Qua, 2005-11-16 às 09:24 -0500, Eric Larson escreveu:
> On Wed, 2005-11-16 at 12:17 +0000, jonobacon gmail com wrote:
> > On 11/16/05, Ross Burton <ross burtonini com> wrote:
> > > On Wed, 2005-11-16 at 11:54 +0000, Gustavo J. A. M. Carneiro wrote:
> > > >   I subscribe the good opinion about Gobby, generally, but the security
> > > > of its network protocol leaves a lot to be desired.
> > >
> > > Agreed: whilst I'd like to use Gobby, the fact that the data is sent in
> > > plain-text isn't good.  Some way of authenticating the servers/peers are
> > > who they say they are (think ssh host key fingerprints), and encrypted
> > > transport streams would be required before I'd use it for work.
> > 
> > It seems to me that a collaborative editing feature in GNOME would be
> > a really killer feature, but it should really happen in the
> > applications that we all know and love.

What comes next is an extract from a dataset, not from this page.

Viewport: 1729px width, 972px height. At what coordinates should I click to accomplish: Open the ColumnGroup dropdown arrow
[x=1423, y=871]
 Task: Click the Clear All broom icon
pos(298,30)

I would much prefer to use a
> > GEdit, Abiword and ultimately OOo plugin to do this. What Gobby could
> > offer is a library to handle this and a standard UI for establishing
> > and maintaining connections. This would sacrifice Gobby for inclusion,
> > but open the possibility for a general GNOME feature - Live
> > Collaboration.
> 
> It seems that the Gobby developers should provide a better idea
> regarding the intended use cases for Gobby. The argument that one would
> rather edit in something like GEdit may not really address the purpose
> of Gobby. Following the same logic, this potentially makes the lack of
> security features more understandable as well. I say this because one
> tool that addresses a specific collaboration need is better than forcing
> users to understand applications like Abiword, X-Chat and GEdit out of
> their original scope. 
> 
> To put this another way, why sacrifice the usability of something like
> Abiword or GEdit to support a corner case when Gobby can handle it more
> gracefully. This is the same for security concerns. Why force Gobby to
> deal with security when it may never really be needed. When it was used
> at GNOME summit, I don't believe that anyone would have any problems if
> someone was listening in on collaboration. This may be the primary use
> case (collaboration under a locally controlled network) they may merely
> need to be emphasized. 

  Yes, I totally agree the security is sufficient for a local controlled
network.  OTOH, the software doesn't warn about potential security
vulnerability when running over a WAN.

  I can picture this already (IM conversation):

<joe> hey, we need to finish that lab report from the last class..
<andy> it's raining a lot... I'd rather stay at home... :|
<joe> hey, I have an idea, let's use gobby and work this online
<andy> great idea!.. here, connect to 194.117.99.11 port 12345
<andy> pass phrase 'secret'
<joe> ok, i'm in! let's do this, then!
[... half an hour later ...]
<andy> WTF are you doing, you're deleting all our work!
<joe> I'm not doing anything, I swear!
<andy> sh*t, what's all this garbage? I've been hacked! :-/
<joe> crappy GNOME software, doesn't even have decent security :|

  You get the picture... :)

  This happens because the home user doesn't have any feeling for the
limitations of the security of the protocol.  Sure, the security can be
adequate in some cases, but the end user doesn't know which cases, and
just uses it even when not secure.

  Regards.

-- 
Gustavo J. A. M. Carneiro
<gjc inescporto pt> <gustavo users sourceforge net>
The universe is always one step beyond logic.